World class entrepreneurial campuses, guest blog by Joe Little, Honorary Professor and Digital Entrepreneur in Residence at the University of Stirling

Last year, I was asked, along with my fellow Entrepreneur in Residence Ross Tuffee, to write a paper on how Entrepreneurial Campuses can help transform Scotland’s technology ecosystem. This was one of the recommendations from Mark Logan’s Scottish Technology Ecosystem Review in 2020.

Rather than interviewing our institutions close to home to find best practice, we felt a more effective change would come through learning from world class entrepreneurial campuses such as Stanford and MIT in the States, Aalto in Finland, Imperial in London, and DTU in Denmark.  We would then look at how institutions in Scotland could replicate to help transform Scotland’s regional economies.

Institutions like Stanford and MIT have recognisably transformed the regions where they are located. No longer do students aim to just do an undergraduate degree, then move elsewhere to develop their career and hatch business ideas…they stay.

They stay because the resources they need in terms of academic support, venture funding, mentoring, and technology are all to hand because over the course of several decades a virtuous cycle of engagement, enrichment, and a ‘giving back’ approach has made it happen.

Best-of-class universities encourage faculties and students to collaborate for solutions, and enable faculties to take sabbaticals to develop their business startups, importantly with the proviso that they return to teach.

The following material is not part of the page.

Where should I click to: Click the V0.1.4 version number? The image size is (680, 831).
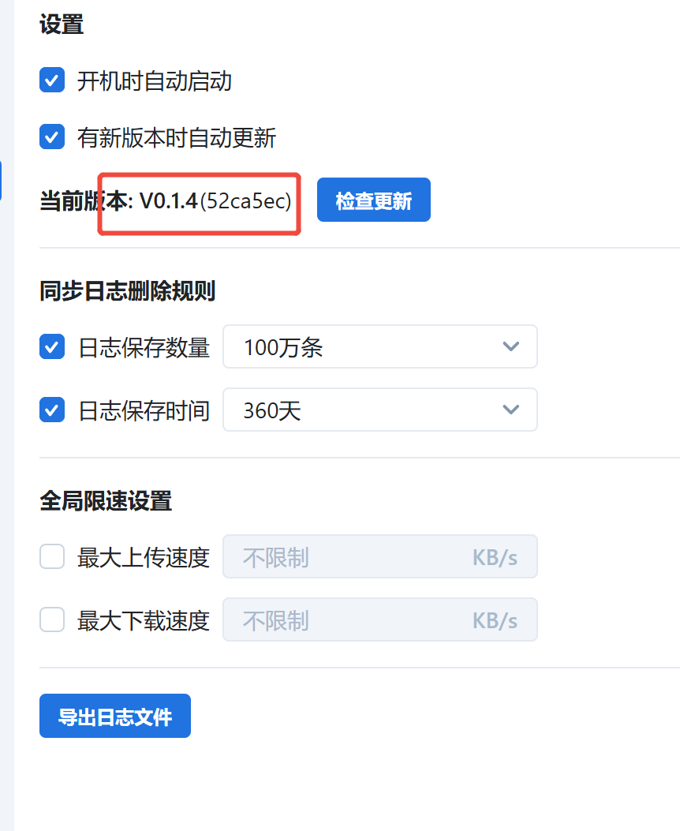[x=168, y=201]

They open up their research, making it easier for industry to discover them.  In turn, this encourages industry to show up with their problems and help co-create solutions.

By way of a stark comparison, by the end the conversations we had with some of these revered places of entrepreneurial learning, we had developed both a both plan and potential solution….compared to the experience here where sadly I might get a call back 9 months later to find out if we still had any interest.

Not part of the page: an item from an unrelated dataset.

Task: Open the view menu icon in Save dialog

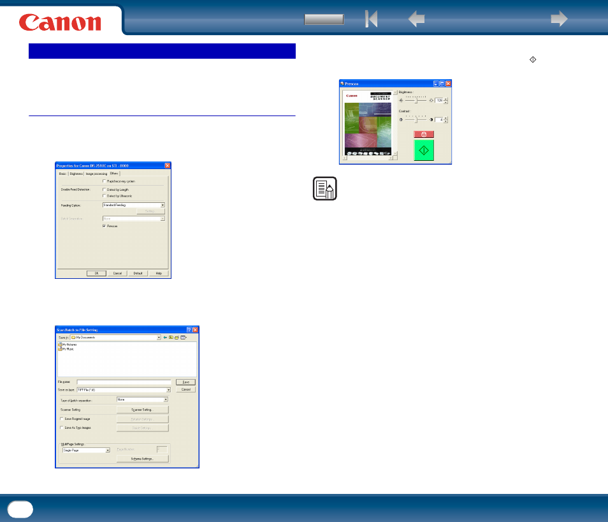Action: point(184,338)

In fact, what we found was that very few universities in Scotland made it easy for industry to engage and, where there was a possibility to do business, excessive licensing and lack of resources at the university to sort out legalities became the ultimate barrier.

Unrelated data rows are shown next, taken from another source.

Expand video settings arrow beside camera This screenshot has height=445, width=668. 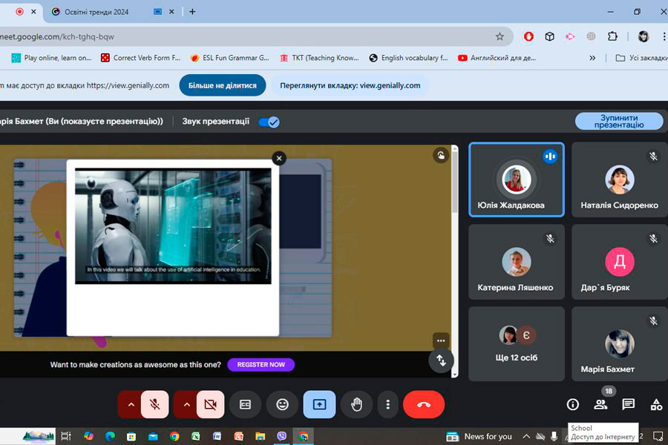(186, 404)
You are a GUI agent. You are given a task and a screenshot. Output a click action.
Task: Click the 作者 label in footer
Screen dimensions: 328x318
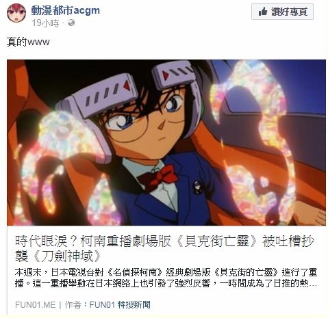(x=73, y=305)
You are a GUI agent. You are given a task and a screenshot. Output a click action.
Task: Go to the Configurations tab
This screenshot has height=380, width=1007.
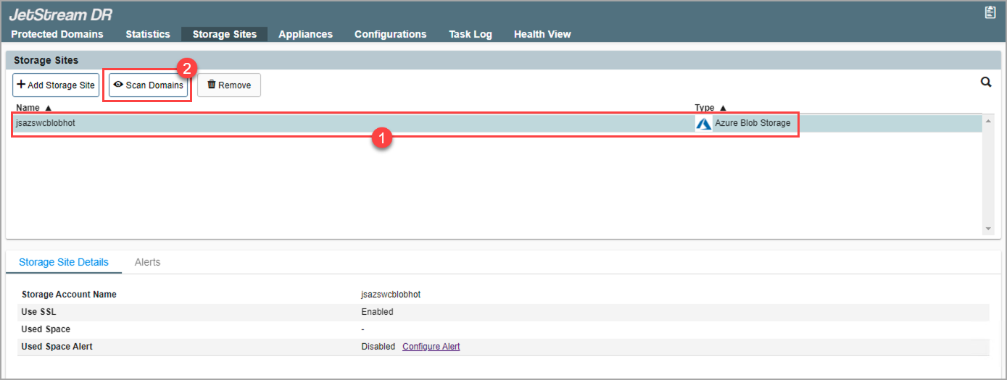point(390,34)
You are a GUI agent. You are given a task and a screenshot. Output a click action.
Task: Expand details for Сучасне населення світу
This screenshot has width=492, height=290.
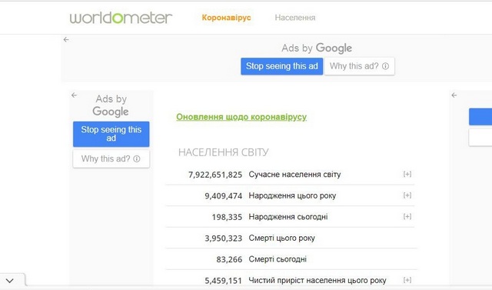[x=407, y=174]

What’s needed for real growth and transformative change is for all universities and colleges to embrace a direction of change that inspires the development of a more entrepreneurial mindset in their students, staff, and academics by promoting and teaching entrepreneurship.

They need to provide environments for students to engage in creating startups, and encourage cross-faculty participation in solving global challenges.

They need to make it simple to start a business, spin out an opportunity, and not demand an excessive cut of the result by way of equity.

But most of all, they need to make it far easier for industry to do business by making our research more discoverable and making our facilities more accessible.  In return, industry needs to re-engage, and share their problems and ideas more with academia.

Finally, we also need alumni relations to transform from the scary cap in hand requests for funds to a genuine connection and request for support. Our colleges and universities need these alumni back. We need alumni to help mentor students and faculties through this new direction of travel, to help them see the value in their research and to help create successful startups.